The Global Fund does a lot to make sure its money is spent efficiently. Given the places where the Global Fund works, it is not surprising that some of the money was diverted for corrupt purposes. However, the Global Fund found these problems itself and changed the way it handled training grants, where most of the problems were. Unfortunately, news of any corruption makes many citizens think the entire program is mismanaged and a huge portion of the money is being wasted. Some of the headlines that talked about two-thirds of specific grants being misdirected fueled this impression. In fact, less than 5 percent of Global Fund money was misused, and with the new procedures in place that percentage will be even lower. Our foundation is the biggest nongovernment supporter of the Global Fund, committing $650 million over the years because of the incredible impact its spending has. I am confident that this is one of the most effective ways we invest our money every year, and I always urge other funders to join us in getting so much bang for our buck.

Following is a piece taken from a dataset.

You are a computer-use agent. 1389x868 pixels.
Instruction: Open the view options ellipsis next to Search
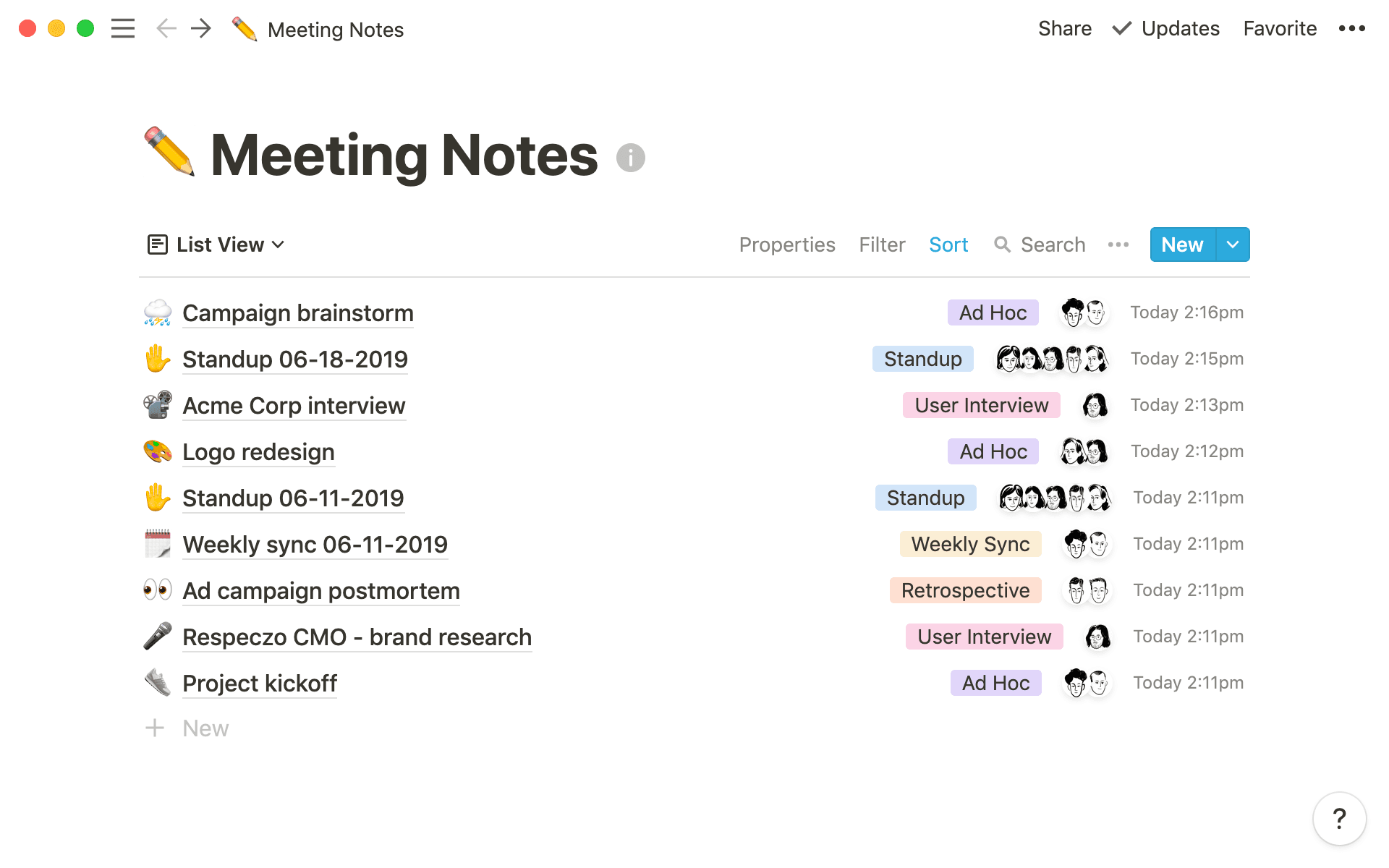[x=1118, y=244]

Between 2011 and 2013, assuming that all donors honor their commitments, the Global Fund will disburse $10 billion. This is a $2 billion increase, but not nearly the $12–$14 billion that is needed and was hoped for. Citizens of donor countries should know about the difference their generosity has made. The cost of keeping a patient on AIDS drugs has been coming down, and it looks like getting it to $300 per patient per year should be achievable. That will mean every $300 that governments invest in the Global Fund will put another person on treatment for a year. Every $300 that’s not forthcoming will represent a person taken off treatment. That’s a very clear choice. I believe that if people understood the choice, they would ask their government to save more lives.